Inilah Kronologi Pembunuhan yang Dilakukan Gugun

Petugas membawa jenazah korban pembunuhan yang dilakukan oleh Gugun. (Tempo)

Petugas membawa jenazah korban pembunuhan yang dilakukan oleh Gugun. (Tempo)

Tangerang, Jumpaonline  Ramadhan Gumilang, 27 tahun, tega membunuh kedua orangtua dan adik mantan kekasihnya lantaran sakit hati cintanya tak direstui keluarga mantan kekasihnya itu. Peristiwa tragis itu terjadi pada Selasa, 29 April 2014 pukul 15.00. Pelaku membunuh orangtua dan adik mantan kekasihnya, di rumah korban yang terletak di Perum Periuk Jaya Permai RT 06/06, Kelurahan Periuk Jaya, Periuk, Kota Tangerang.

Gugun (Sapaan Gumilang) berkunjung ke rumah keluarga Dewi, pada Selasa, 29 April 2014 untuk bertemu dengan kedua orangtuanya. Gugun yang baru saja putus cinta dengan Dewi seminggu yang lalu, meminta pada orangtuanya untuk menerima Gugun kembali menjadi kekasih Dewi. Namun Herayanti, 50 tahun, langsung menolak permintaannya karena Gugun adalah seorang pengangguran.

Sontak Gugun naik pitam setelah mendengar perkataan Herayanti. Gugun yang tak bisa mengendalikan emosinya kemudian menghajar kepala Herayanti saat ia sedang membereskan dapur. Gugun menghajarnya menggunakan kunci inggris dan menikamnya dengan pisau. Seketika wanita malang itu tewas tergeletak bersimbah darah di dapur rumahnya sendiri.

Prasetyo, 15 tahun, adik Dewi, yang sedang berdiam di lantai dua langsung berlari turun menuju dapur karena ia mendengar suara gaduh saat Gugun melancarkan aksinya. Gugun yang menyadari kehadiran Prasetyo langsung menghajarnya menggunakan kunci inggris. Prasetyo tewas seketika dan mayatnya diseret ke dalam dapur.

Belum puas, Gugun langsung berlari ke lantai dua untuk mencari Dukut, 54 tahun, ayah Dewi. Setelah menemukannya Gugun segera menghabisi nyawanya, Dukut tewas seketika setelah dipukul dan ditikam tanpa ampun oleh Gugun. Setelah tiga nyawa habis dibunuh, Gugun berusaha melarikan diri. Namun usahanya tertangkap basah oleh adik kedua korban yang baru saja pulang dari sekolah.
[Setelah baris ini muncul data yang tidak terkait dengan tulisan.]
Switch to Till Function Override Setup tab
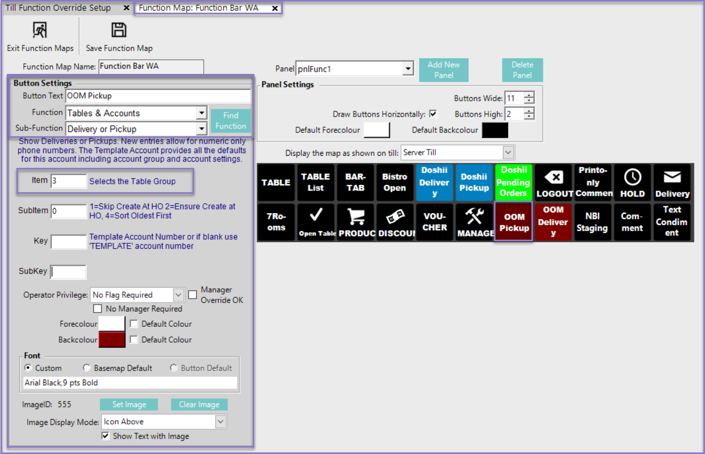The height and width of the screenshot is (454, 705). point(58,8)
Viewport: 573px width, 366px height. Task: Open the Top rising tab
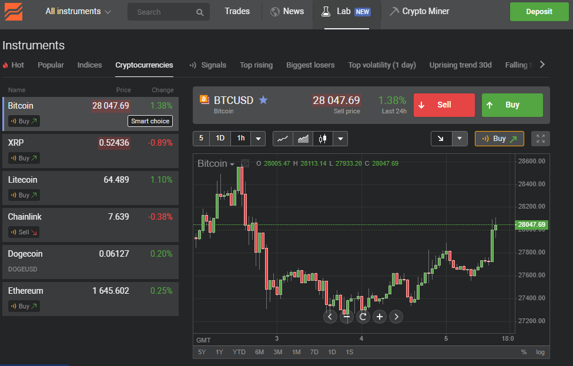click(256, 65)
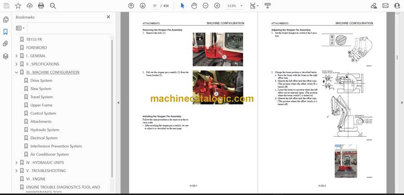Click the page number input field
The height and width of the screenshot is (195, 404).
pos(156,6)
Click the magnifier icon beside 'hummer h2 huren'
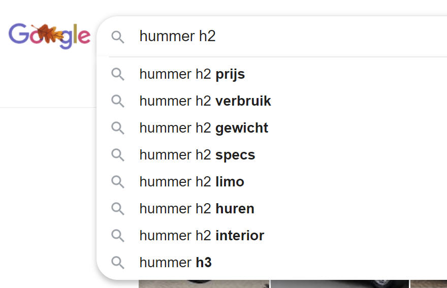Image resolution: width=447 pixels, height=288 pixels. point(118,209)
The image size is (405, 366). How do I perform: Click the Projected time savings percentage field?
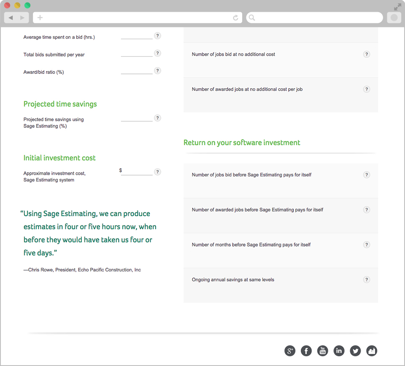pos(137,118)
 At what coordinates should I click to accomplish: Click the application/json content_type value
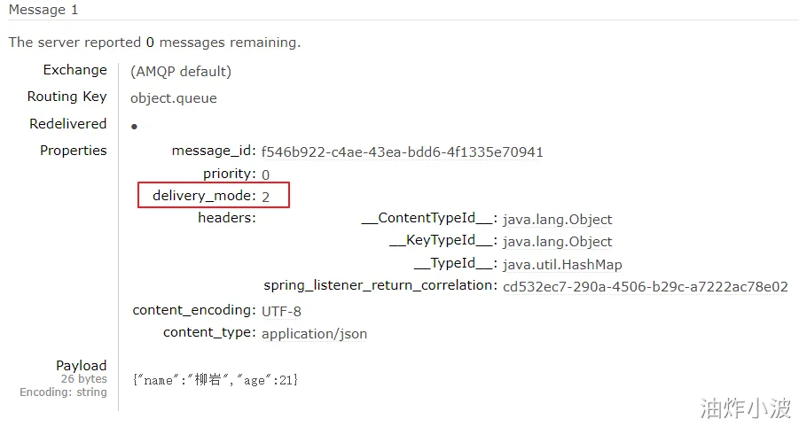pos(314,334)
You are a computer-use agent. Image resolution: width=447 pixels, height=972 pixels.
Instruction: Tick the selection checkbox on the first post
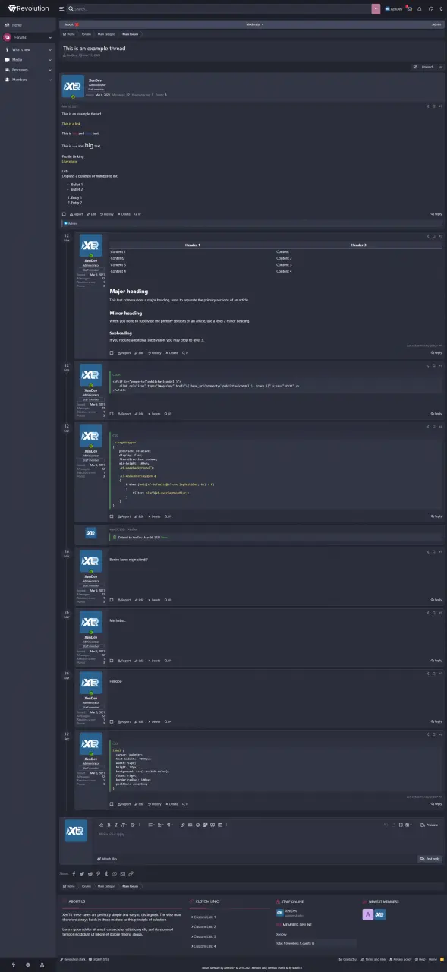click(65, 214)
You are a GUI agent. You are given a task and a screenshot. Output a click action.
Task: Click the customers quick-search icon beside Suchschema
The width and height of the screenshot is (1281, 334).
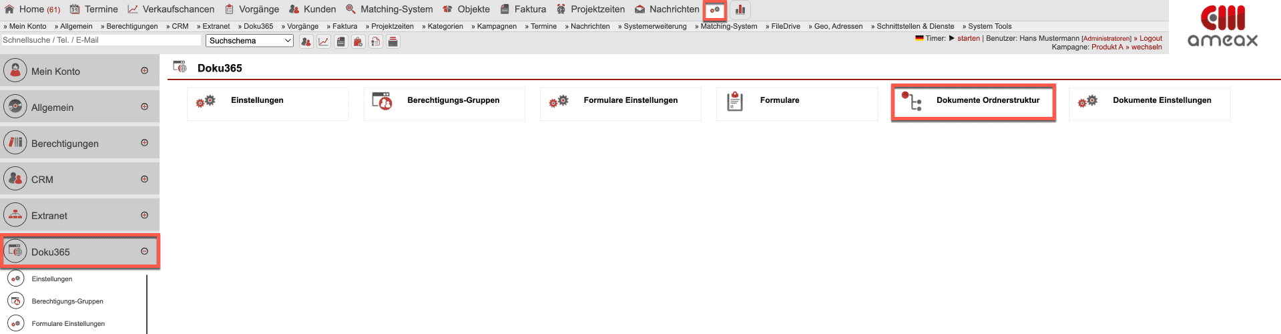click(306, 41)
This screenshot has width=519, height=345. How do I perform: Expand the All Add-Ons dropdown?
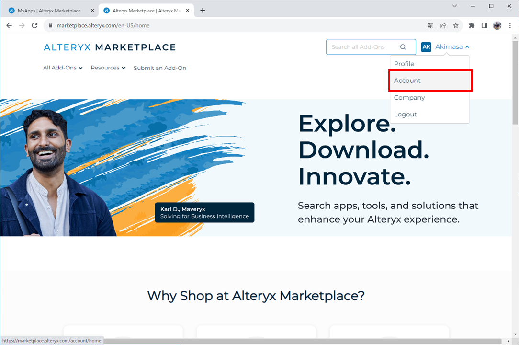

Adik kedua korban yang kaget melihat adik dan ibunya telah tewas terbunuh sontak berteriak histeris. Tak ingin ada saksi, Gugun segera menghantam kepalanya memakai kunci inggris. Korban sempat terjatuh namun tetap berusaha melawan dan melarikan diri. Beruntung korban berhasil melarikan diri keluar rumah dan berteriak meminta tolong.

Gugun terus mengejarnya tanpa henti. Namun mendengar teriakan minta tolong dari korban, seluruh tetangga yang mendengar berhamburan ke luar. Gugun yang mulai takut berusaha kabur namun usahanya tak berhasil. Gugun berhasil ditangkap warga dan kini ia diserahkan ke pihak kepolisian di Polsek Jatiluwung.